| Exercise goal |
Count the lines below that contain the word "screenshot", and reply with only that number.

| Records |
Begin

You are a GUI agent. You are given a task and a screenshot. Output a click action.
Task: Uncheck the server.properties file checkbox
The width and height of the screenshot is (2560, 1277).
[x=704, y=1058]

End
Begin

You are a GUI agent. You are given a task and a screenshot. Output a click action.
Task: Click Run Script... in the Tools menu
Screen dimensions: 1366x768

End
Begin

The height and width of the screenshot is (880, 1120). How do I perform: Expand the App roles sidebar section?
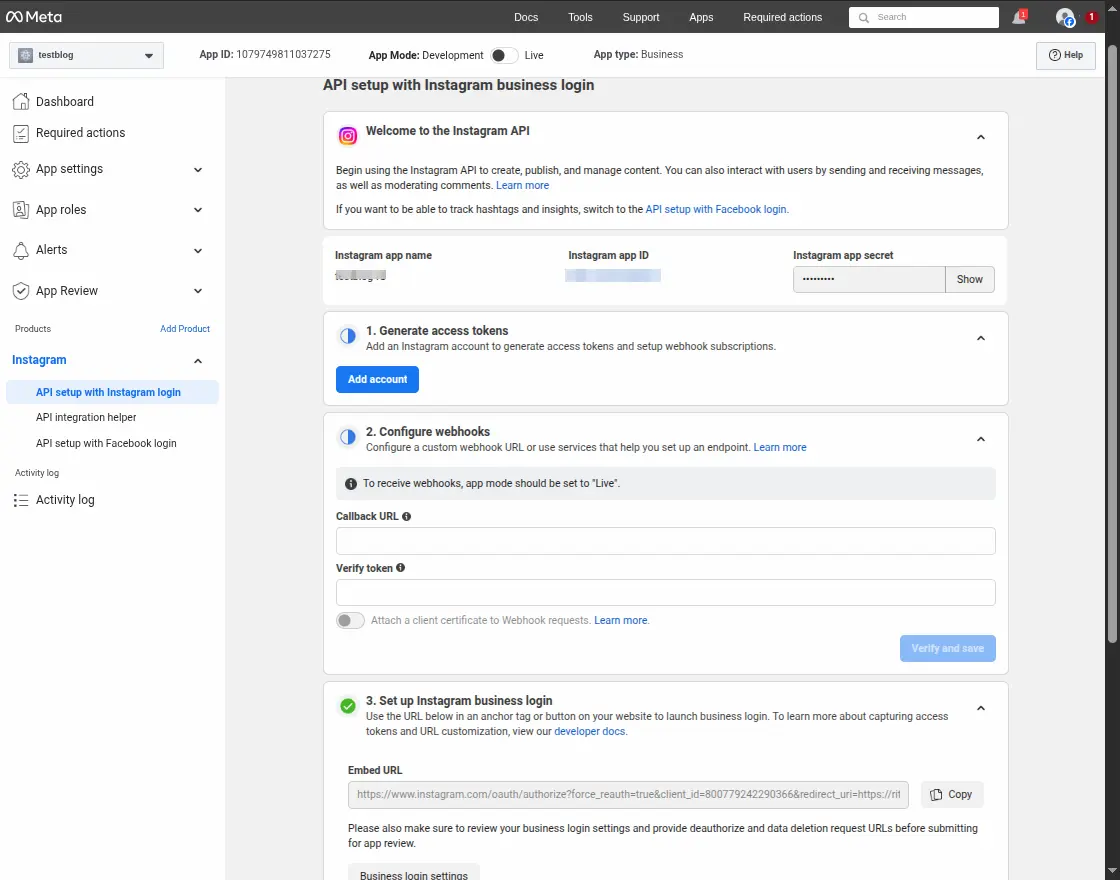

End

| Solution for this problem |
4